Le 4 juillet 2013, la Cour d’Appel de VERSAILLES, statuant sur renvoi d’une première décision de la Cour de cassation (Civ. 1ère, 6 octobre 2011, pourvoi n° 10-23. 606), faisait droit aux demandes et ordonner le retrait des publications litigieuses ainsi que la non-publication ultérieure des transcriptions réalisées.
Sur pourvoi de la société MEDIAPART, la Cour de cassation devait ainsi déterminer si la commission d’une infraction pénale, en l’espèce une allégation d’atteinte à l’intimité de la vie privée, pouvait constituer un trouble manifestement illicite justifiant le prononcé d’une mesure de référé afin de le faire cesser et de prévenir son renouvellement.
En l’espèce, la Cour de cassation, dans une analyse des mérites respectifs des deux libertés fondamentales, va privilégier le respect de l’intimité de la vie privée, au détriment du droit à l’information du public sur un sujet d’intérêt général.
En effet, selon la Cour de cassation, « les propos publiés, issus de captations sanctionnées par l’article 226-2 du code pénal, texte de droit commun, opérées au domicile de Mme Z…, à son insu et pendant un an, puis diffusées sans son consentement, et en pleine connaissance de leur provenance, étaient, en outre, relatives tant à des utilisations qu’elle décidait de sa fortune qu’à des sentiments, jugements de valeur et attentes personnelles de M. C… à son endroit ; que la cour d’appel a ainsi caractérisé l’atteinte à l’intimité de la vie privée de M. C… et de Mme Z…, la conscience du caractère délictueux des agissements litigieux, et le trouble manifestement illicite qui en résultait ».

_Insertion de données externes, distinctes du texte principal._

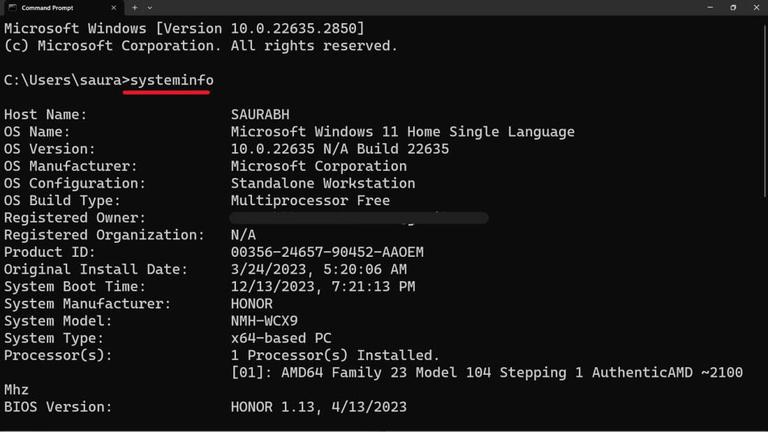
Task: Click the Command Prompt tab icon
Action: tap(13, 8)
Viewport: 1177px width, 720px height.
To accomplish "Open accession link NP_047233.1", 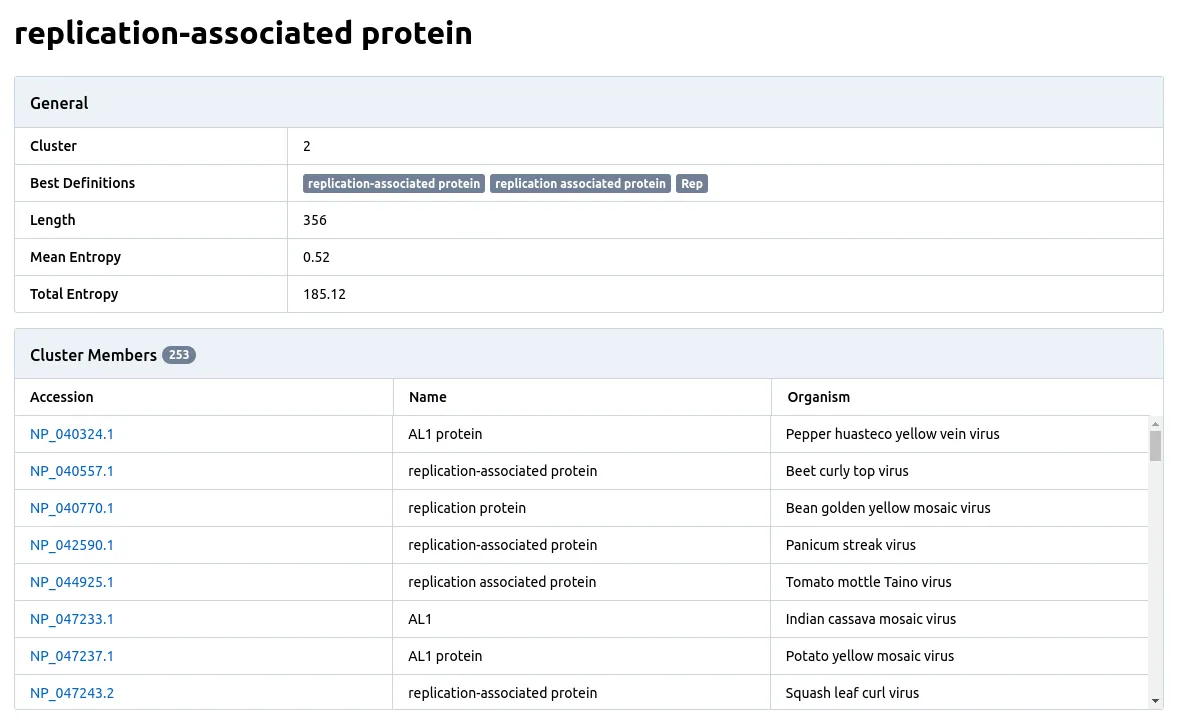I will [x=72, y=619].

Par la même occasion, la Cour de cassation écarte les arguments, pourtant pertinents, développés par le journal en ligne sur le terrain de l’article 10 de la Convention européenne des droits de l’Homme notamment concernant le caractère disproportionné des mesures de retrait et d’interdiction de publication future au regard du but poursuivi (en particulier le droit à l’information du public sur un sujet d’intérêt général et la liberté de la presse).
Dans un quasi attendu de principe, la Cour de cassation va estimer que le droit à l’intimité de la vie privée est protégée par la loi pénale, laquelle « prohibe et sanctionne le fait d’y porter volontairement atteinte, au moyen d’un procédé de captation, sans le consentement de leur auteur, de paroles prononcées à titre privé ou confidentiel, comme de les faire connaître du public, le recours à ces derniers procédés constitue un trouble manifestement illicite, que ne sauraient justifier la liberté de la presse ou sa contribution alléguée à un débat d’intérêt général, ni la préoccupation de crédibiliser particulièrement une information, au demeurant susceptible d’être établie par un travail d’investigation et d’analyse couvert par le secret des sources journalistiques, la sanction par le retrait et l’interdiction ultérieure de nouvelle publication des écoutes étant adaptée et proportionnée à l’infraction commise, peu important, enfin, que leur contenu, révélé par la seule initiative délibérée et illicite d’un organe de presse de les publier, ait été ultérieurement repris par d’autres ».